When you write, you set goals for yourself. This many pages a day. Whole thing done by the end of the month.  Those self-imposed finish lines can be really effective motivators.

And while it’s great to meet those goals, a little part of you relishes when you do more. “I usually do 3 pages a day, but today I did 5!” It’s a tremendous feeling of accomplishment.

Despite some recent delays, I finally got back to work on my DREAMSHIP rewrite. I was at page 97.  All I wanted out of today was to get to 100.

And I did. It felt great.

I thought I was done for the day, but the opportunity to keep going presented itself in the evening and I jumped at the chance. I got to 101, just as a big action scene is starting.

4 pages. 1 more than my daily objective.

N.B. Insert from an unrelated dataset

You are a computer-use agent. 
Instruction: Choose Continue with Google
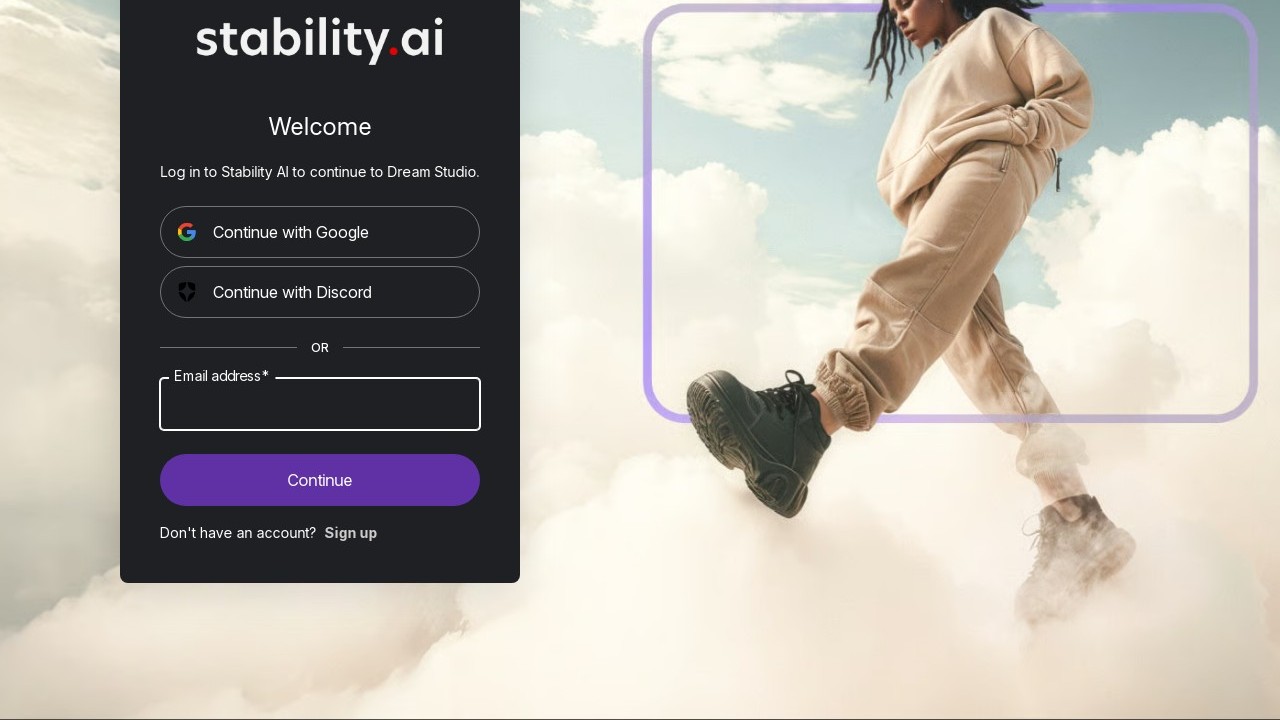[320, 232]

I gladly accept that.

Pushing yourself just a little bit more pays off in that not only do you get that much closer to having a finished product, but do it often enough and before you know it, being more productive becomes easier.

Then you push yourself some more.

15 days and dwindling fast

NOT the Academy of Motion Picture Arts & Sciences

The deadline for the Nicholl Fellowships is coming up fast – May 1st! – and I keep going back and forth as to whether I want to submit DREAMSHIP.

I like how the rewrite’s been coming along and think it’s pretty solid, but I want to be absolutely sure the end result is what I want it to be, which could mean another pass at it once I finish this rewrite/edit.

A tough choice, actually.

I’ll have more time to write between now and then, so I’m hoping to have a better idea of what I’d like to do near the end of the month.  Either way, I’ll end up with a script I like, and that’s the important part.

If you’ve already sent yours in, good for you. If not, are you and your script ready?